A formal disciplinary investigation made eight allegations of misconduct and she was later found guilty of three charges, and was eventually given a written warning for "harassing and bullying" her colleague.
The woman, who quit her job shortly after making the complaints, never gave any evidence about her allegations to the NHS or later to the employment tribunal.
Speaking outside the Employment Appeal Tribunal after the judgment, Ms Wasteney denied having ever tried to pressurise the woman, try to convert her to Christianity or "groom" her.
She said: "I was asked about whether I had groomed this person and that is such a strong word and I find it difficult to think about the kind of persona that has been placed upon me.
"I really trust that this case will do what it needs to do and stimulate healthy discussion about freedom of speech.
"I have also been asked a lot about whether I was trying to convert this person.

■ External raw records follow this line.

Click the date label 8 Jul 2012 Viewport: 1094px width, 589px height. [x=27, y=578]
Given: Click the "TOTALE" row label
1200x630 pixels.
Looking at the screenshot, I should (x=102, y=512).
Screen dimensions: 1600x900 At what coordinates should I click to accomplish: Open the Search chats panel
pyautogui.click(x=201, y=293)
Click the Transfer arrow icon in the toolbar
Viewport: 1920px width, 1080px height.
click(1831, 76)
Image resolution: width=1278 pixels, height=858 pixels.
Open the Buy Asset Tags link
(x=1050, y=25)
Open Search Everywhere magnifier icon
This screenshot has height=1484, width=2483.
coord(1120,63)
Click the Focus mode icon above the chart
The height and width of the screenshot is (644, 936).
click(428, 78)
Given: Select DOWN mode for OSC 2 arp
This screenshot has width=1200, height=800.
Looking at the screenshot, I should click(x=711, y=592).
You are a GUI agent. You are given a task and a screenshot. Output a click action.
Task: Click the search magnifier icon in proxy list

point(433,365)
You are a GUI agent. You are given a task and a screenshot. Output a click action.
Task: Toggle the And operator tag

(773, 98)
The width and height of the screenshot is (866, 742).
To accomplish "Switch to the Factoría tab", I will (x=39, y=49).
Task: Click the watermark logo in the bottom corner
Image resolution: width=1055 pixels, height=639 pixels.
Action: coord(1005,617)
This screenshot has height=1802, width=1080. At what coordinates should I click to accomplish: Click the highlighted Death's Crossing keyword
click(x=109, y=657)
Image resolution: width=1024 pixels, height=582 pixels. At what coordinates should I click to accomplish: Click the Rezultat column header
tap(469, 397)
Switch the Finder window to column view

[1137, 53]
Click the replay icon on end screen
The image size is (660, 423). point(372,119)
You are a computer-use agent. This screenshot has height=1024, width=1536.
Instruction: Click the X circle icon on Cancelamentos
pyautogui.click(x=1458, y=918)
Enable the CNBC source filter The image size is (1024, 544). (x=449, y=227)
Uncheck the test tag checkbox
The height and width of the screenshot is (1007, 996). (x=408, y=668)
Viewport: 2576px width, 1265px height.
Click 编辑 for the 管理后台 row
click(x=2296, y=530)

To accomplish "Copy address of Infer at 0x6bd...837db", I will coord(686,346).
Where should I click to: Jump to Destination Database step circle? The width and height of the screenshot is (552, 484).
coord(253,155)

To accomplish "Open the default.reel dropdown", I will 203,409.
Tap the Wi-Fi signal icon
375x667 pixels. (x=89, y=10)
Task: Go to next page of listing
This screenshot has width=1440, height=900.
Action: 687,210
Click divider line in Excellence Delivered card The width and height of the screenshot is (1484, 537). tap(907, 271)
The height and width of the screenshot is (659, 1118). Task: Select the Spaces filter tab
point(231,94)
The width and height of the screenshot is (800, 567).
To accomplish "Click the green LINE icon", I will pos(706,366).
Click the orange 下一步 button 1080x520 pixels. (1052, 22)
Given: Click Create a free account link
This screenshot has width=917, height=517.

Of course, in the gospel of Jesus Christ people have an option to choose the message of the gospel and that there's good news.
"Under no circumstances was it ever my intention to pressurise anyone but I certainly felt that I needed to be free to express my view in a respectful way to other people and I personally don't feel that I ever crossed that boundary."
The Christian Legal Centre, which supported Ms Wasteney, said her treatment raised "serious concerns" that political correctness in the NHS is stifling discussion of faith.
Chief executive Andrew Williams described the judgment as "sad", "disappointing" and a "blow for freedom", saying the courts had avoided the opportunity to grapple with freedom of speech, religion and expression in the workplace.
She said: "People like Victoria and the tens of thousands like her in this country are great employees, they are great bosses, they have compassion and care for those that work around them, and we all need to be free to have opinions.
"Everyone comes (to work) with a belief system, but it's the Christians like Victoria that we are seeing punished in the workplace and sadly an increasing climate of fear in the workplace."
She added: "Victoria is a strong woman and yet even she has suffered as a result of this. She is bouncing back but she has had a darker period, and that is because even the strongest will find this kind of situation daunting."
Ms Williams said they now planned to explore further legal action, both in the UK and Europe, and said she hoped the case would bring progress towards greater freedom of religious expression at work.
She said: "If we can expose this, hopefully the workplace will understand that people like Victoria shouldn't be punished."